Nevertheless, like others of his Polish contemporaries, within a decade or so Penderecki seemed to have reached the limits of expression provided by the block techniques he pioneered. He began to incorporate tonal elements and clean melodic lines. He also began writing for smaller ensembles that seem the antithesis of the sprawling sound masses of his early career. If the avant-garde expressed horror at what we had become, perhaps the new romanticism expressed yearning for what we had lost.
Penderecki’s Sextet for clarinet, horn, violin, viola, cello, and piano is possibly the apex of his transformation. The music is quite at home with Bartok and Shostakovich. Skittering chromatic gestures stalk jagged melodies that never seem quite to come into focus. The insistent chromatic lines are one of the most striking features of the piece. Many post-war composers have avoided heavy use of chromatic scales because they were such a cliche in the nineteenth century. But Penderecki’s obsession with them in the Sextet has given them an unsettling new kind of zombie life. Underlying the chatter the piece is haunted by a minor-key dirge that ultimately subsumes everything else. The message is clear: have all the fun you want, but the end bears only bitterness and loss.
The horn part is challenging but playable, covering a range from written C3 to A5. One of the most atypical technical challenges is the many low-range stopped notes (including C3) with no time to insert a stop-mute. Also noteworthy is that at the beginning of the second movement the horn is marked “da lontano”—“from a distance”. At first glance this instruction might seem to be an expressive metaphor, but a quick review of performance videos reveals that the composer means it literally. That is, the player arises and moves to a position off stage or at least well-removed from the rest of the ensemble. The score (but not the part) also contains a direction for the player to return to the ensemble later in the movement.
On balance, the individual parts of the Sextet seem not as difficult as those of, say, the Ligeti Horn Trio. But the ensemble challenges are much greater. Without a conductor, expect to spend many hours of rehearsal working out the rhythmic intricacies.

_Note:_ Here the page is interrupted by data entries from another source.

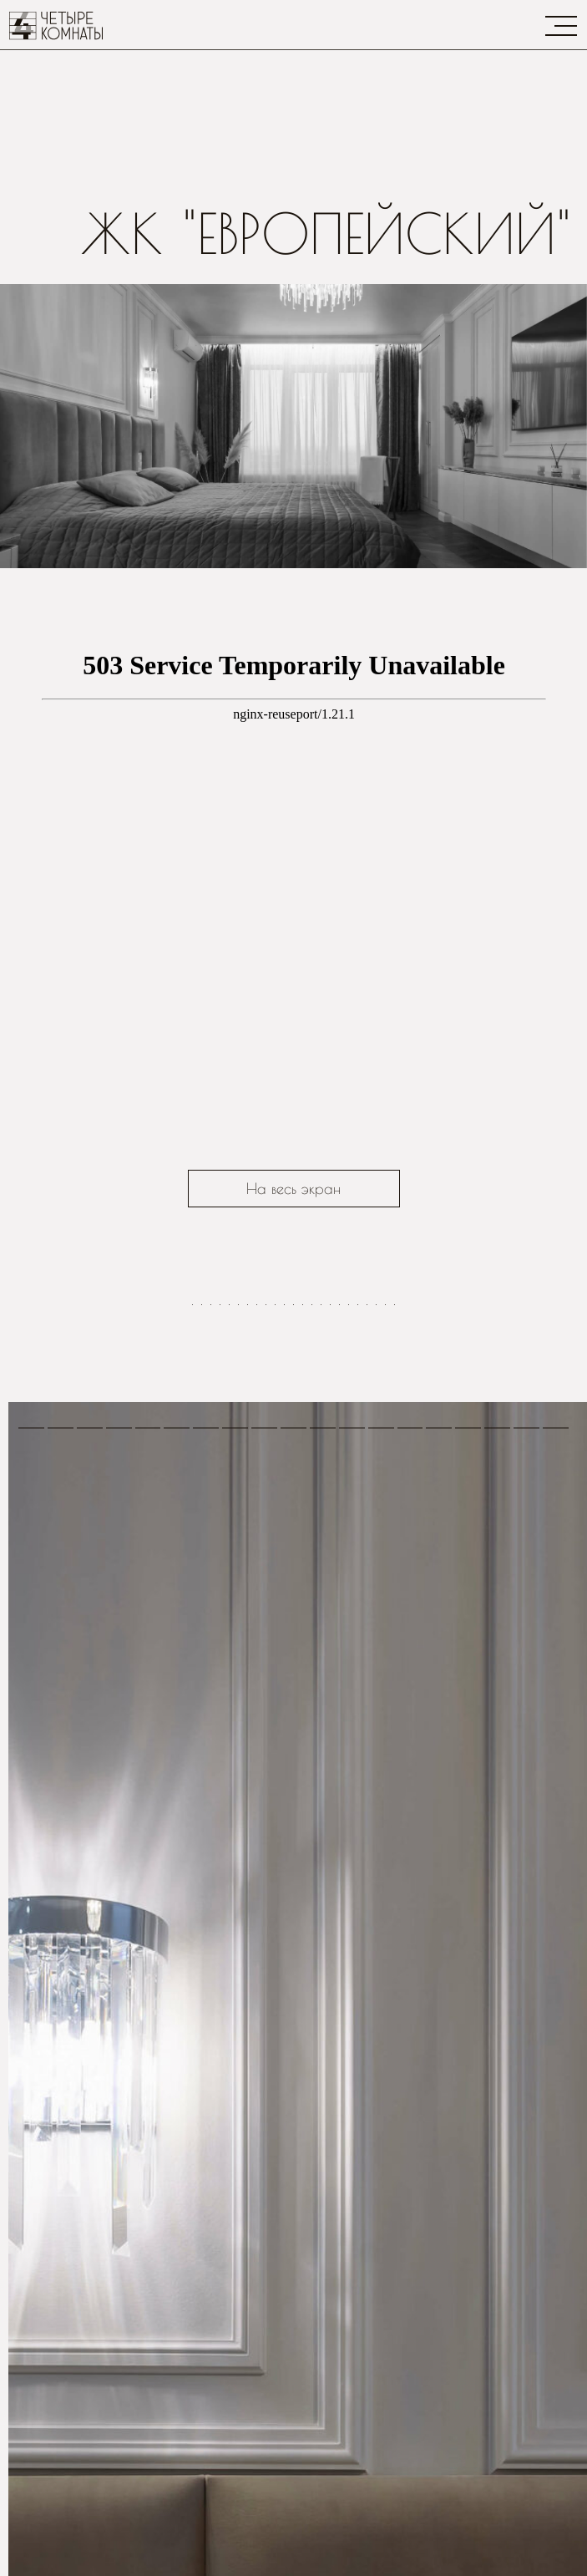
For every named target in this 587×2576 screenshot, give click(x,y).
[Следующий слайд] (552, 1443)
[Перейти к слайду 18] (348, 1625)
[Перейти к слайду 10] (275, 1625)
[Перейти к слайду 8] (256, 1625)
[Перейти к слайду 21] (376, 1625)
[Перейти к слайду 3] (210, 1625)
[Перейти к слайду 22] (385, 1625)
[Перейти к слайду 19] (357, 1625)
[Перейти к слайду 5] (229, 1625)
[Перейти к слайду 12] (293, 1625)
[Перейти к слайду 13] (302, 1625)
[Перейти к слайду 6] (238, 1625)
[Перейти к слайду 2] (201, 1625)
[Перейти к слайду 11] (284, 1625)
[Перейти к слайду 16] (330, 1625)
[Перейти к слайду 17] (339, 1625)
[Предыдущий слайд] (34, 1443)
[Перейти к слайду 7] (247, 1625)
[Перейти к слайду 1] (192, 1625)
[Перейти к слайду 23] (394, 1625)
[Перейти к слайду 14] (311, 1625)
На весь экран (293, 1188)
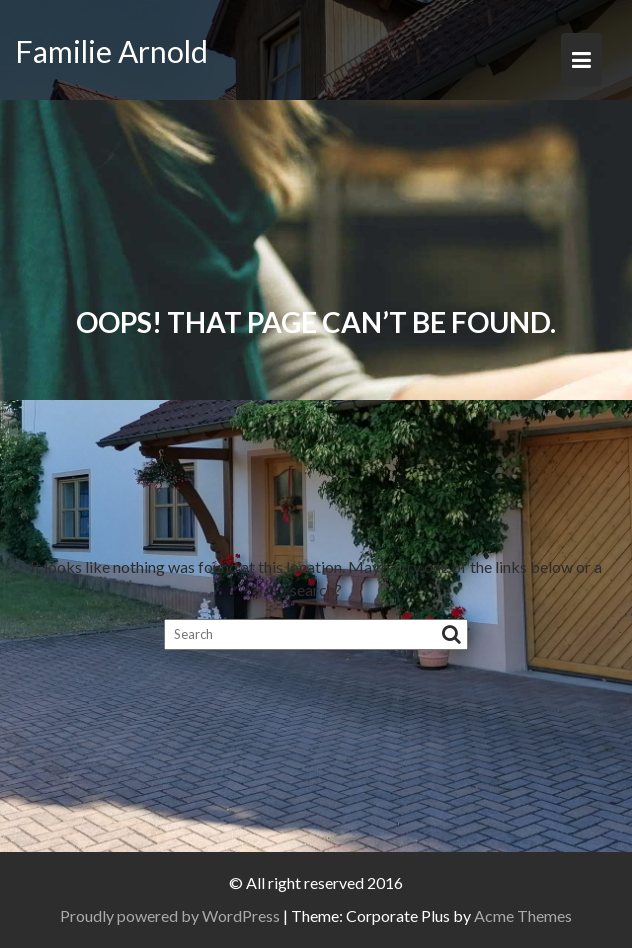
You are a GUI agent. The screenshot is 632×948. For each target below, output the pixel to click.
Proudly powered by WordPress (170, 915)
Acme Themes (523, 915)
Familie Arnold (111, 51)
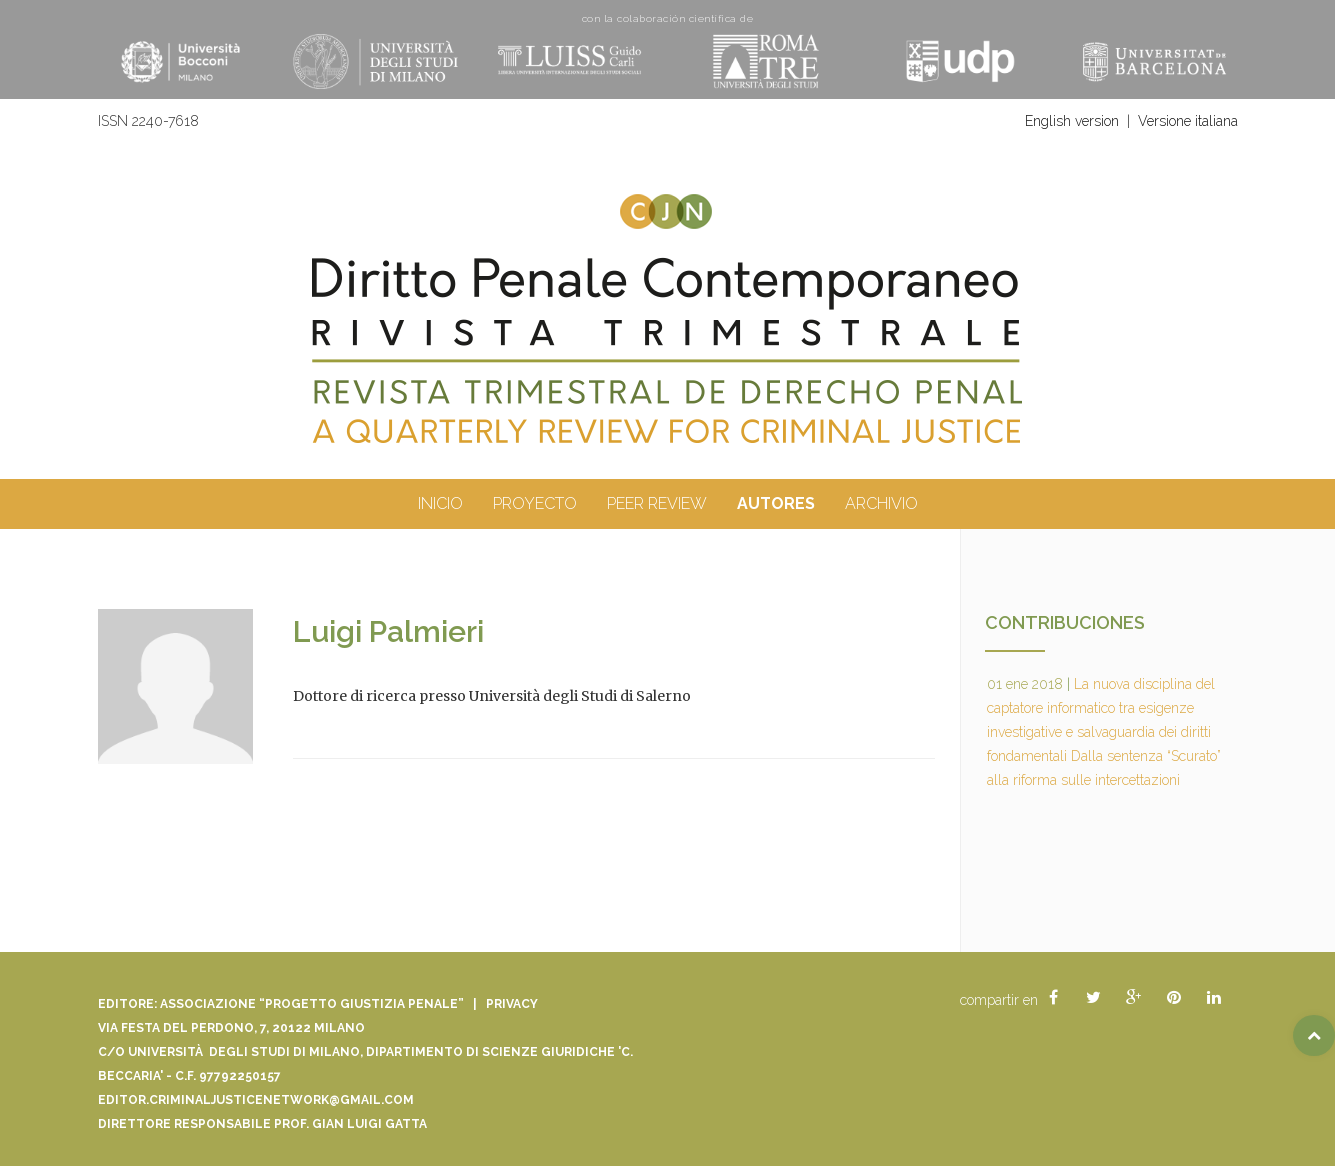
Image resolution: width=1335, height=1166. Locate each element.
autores (776, 503)
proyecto (535, 503)
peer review (657, 503)
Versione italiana (1188, 121)
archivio (881, 503)
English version (1072, 121)
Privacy (512, 1004)
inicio (440, 503)
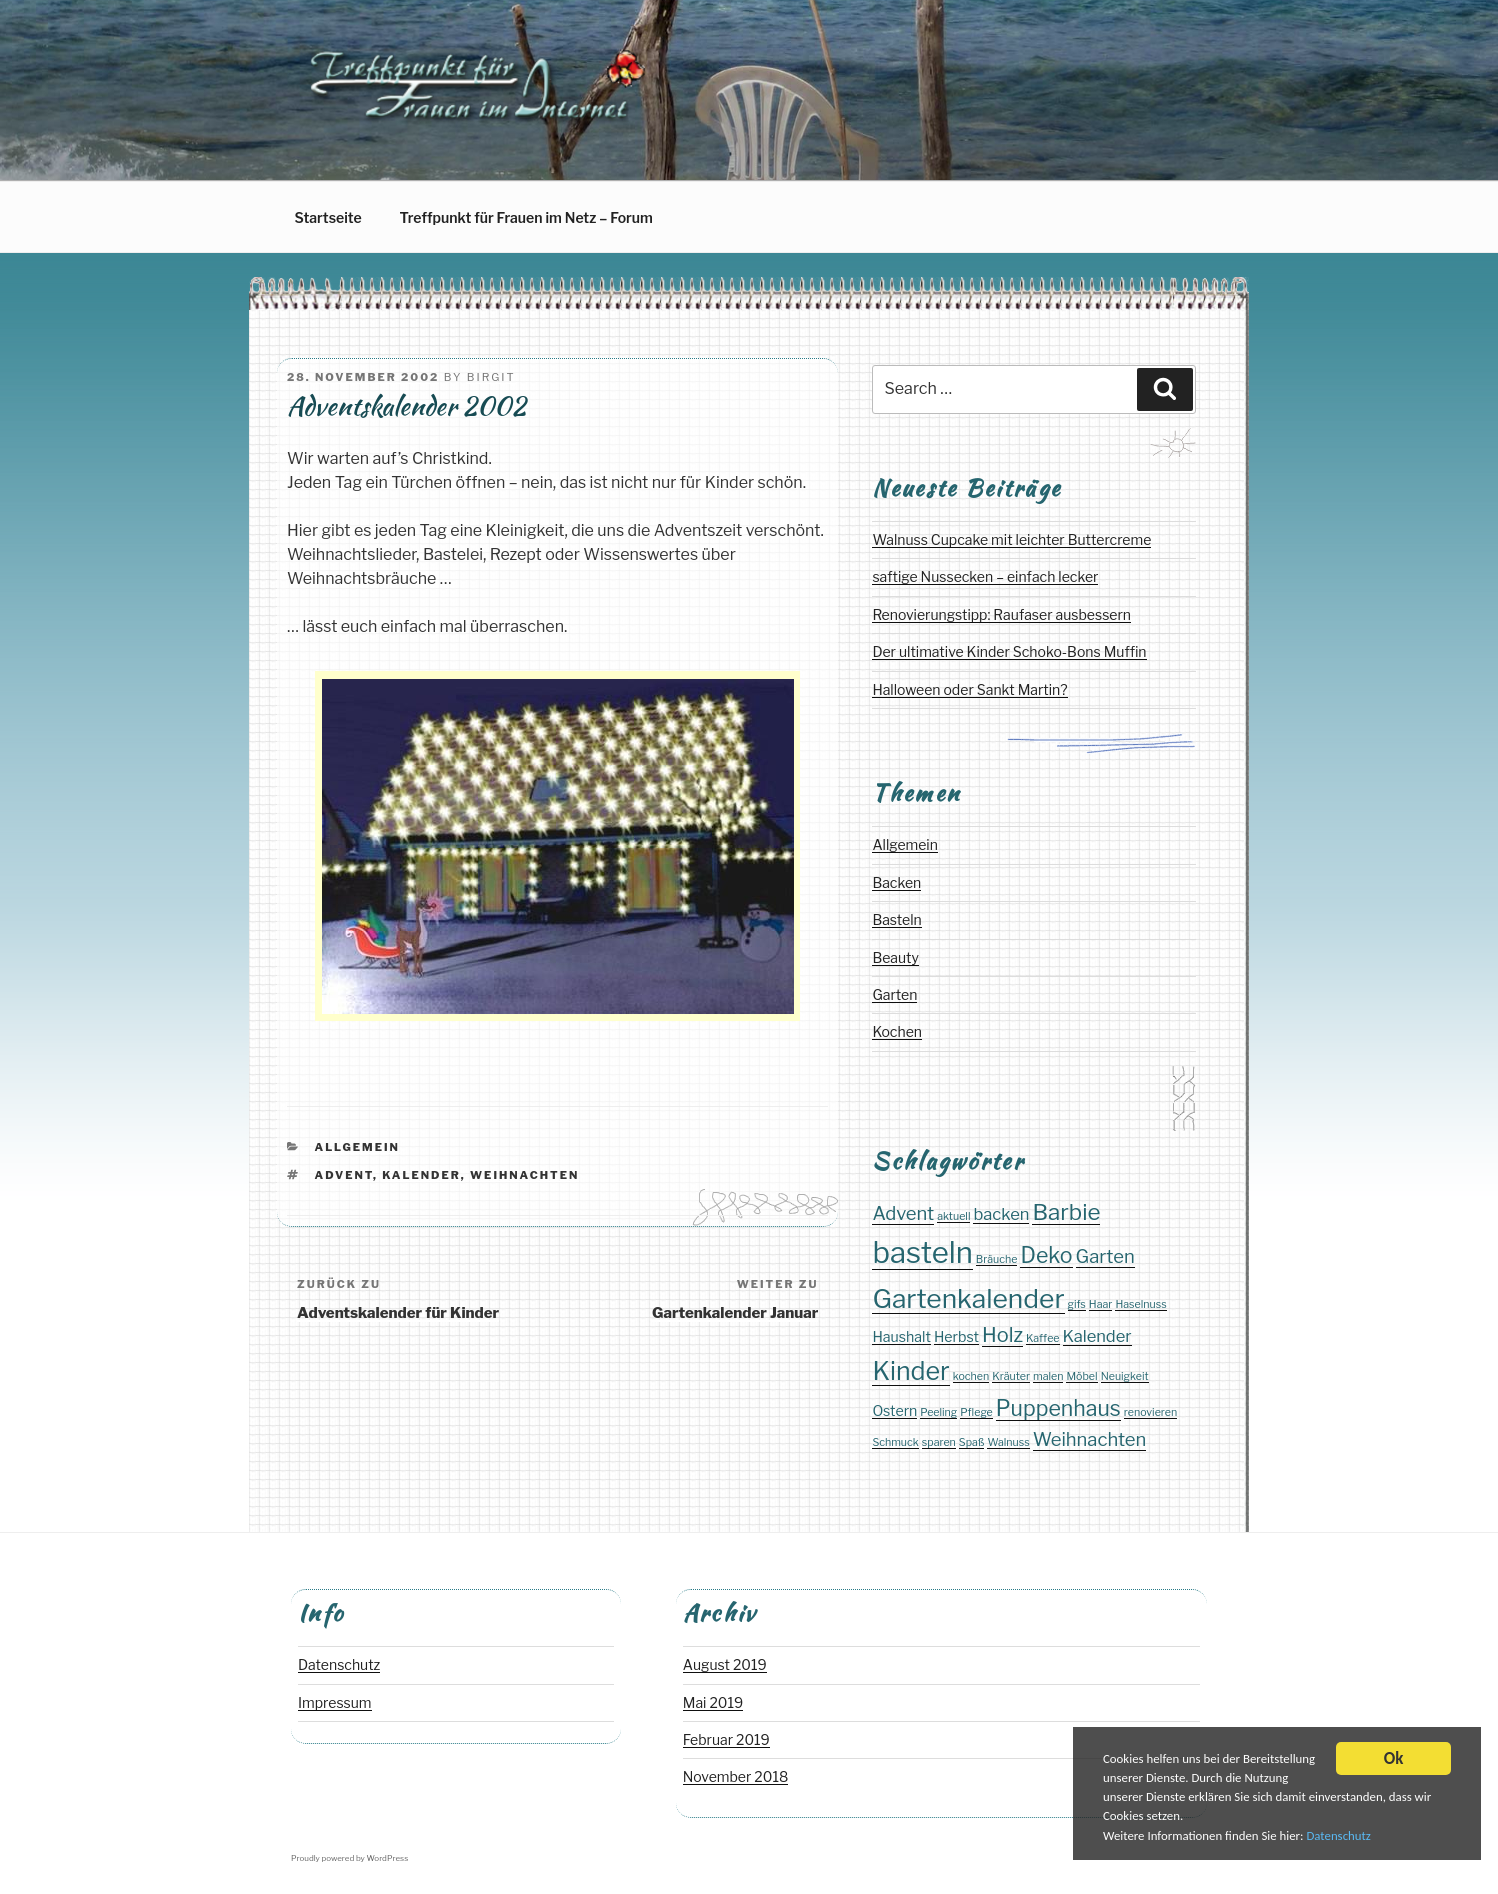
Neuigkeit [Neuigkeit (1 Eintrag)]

The piece was composed for the great cellist and conductor, Mstislav Rostropovich along with a group of his friends. The horn player in the group was Radovan Vlatkovic. While YouTube offers a number of excellent performances to choose from, the most interesting may be the linked video by “Rostropovich and Friends” featuring Vlatkovic as the horn player. The sheet music is readily available from the usual sources and not ridiculously expensive.